PAT Advanced 1132 Cut Integer (20) [数学问题-简单数学]

题目

Cutting an integer means to cut a K digits long integer Z into two integers of (K/2) digits long integers A and B. For example, afer cutting Z = 167334, we have A = 167 and B = 334. It is interesting to see that Z can be devided by the product of A and B, as 167334 / (167 x 334) = 3. Given an integer Z, you are supposed to test if it is such an integer.

Input Specification:

Each input file contains one test case. For each case, the first line gives a positive integer N (<= 20). Then N lines follow, each gives an integer Z (10<=Z<=231). It is guaranteed that the number of digits of Z is an even number.

Output Specification:

For each case, print a single line “Yes” if it is such a number, or “No” if not.

所给资料
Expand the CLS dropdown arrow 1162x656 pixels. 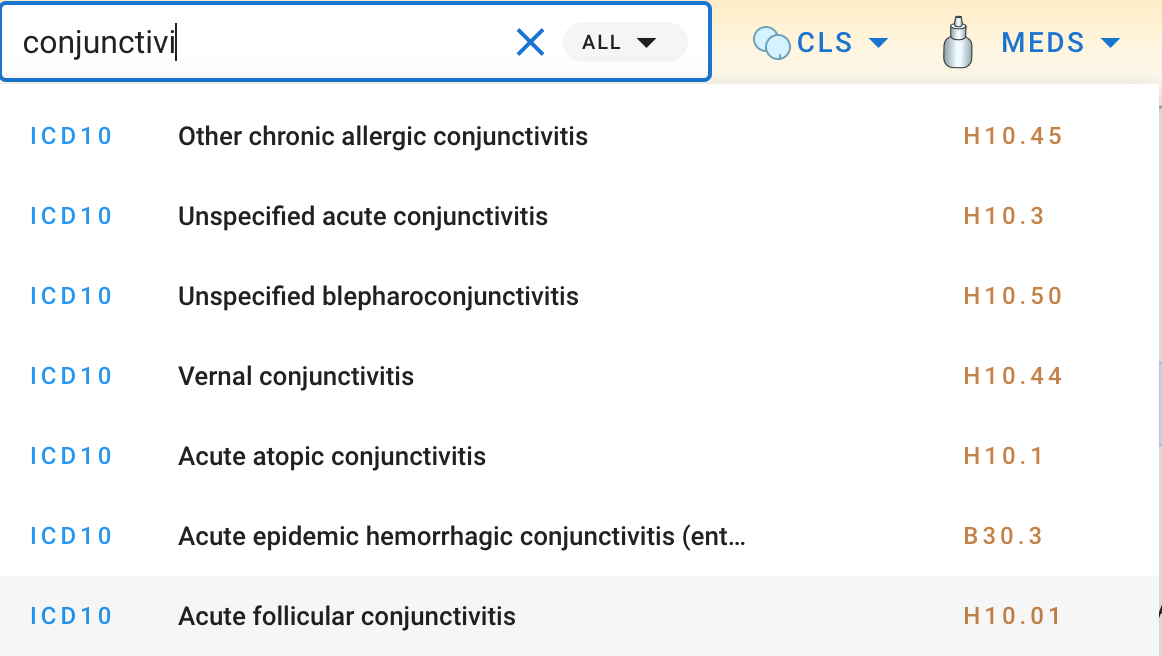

任务要求
把切分整数题目中从“Cutting an integer”起、到“an even number.”止（含这几个字在内）的文字原样照抄下来。 这些资料取自另一来源。

参考答案
Cutting an integer means to cut a K digits long integer Z into two integers of (K/2) digits long integers A and B. For example, afer cutting Z = 167334, we have A = 167 and B = 334. It is interesting to see that Z can be devided by the product of A and B, as 167334 / (167 x 334) = 3. Given an integer Z, you are supposed to test if it is such an integer.

Input Specification:

Each input file contains one test case. For each case, the first line gives a positive integer N (<= 20). Then N lines follow, each gives an integer Z (10<=Z<=231). It is guaranteed that the number of digits of Z is an even number.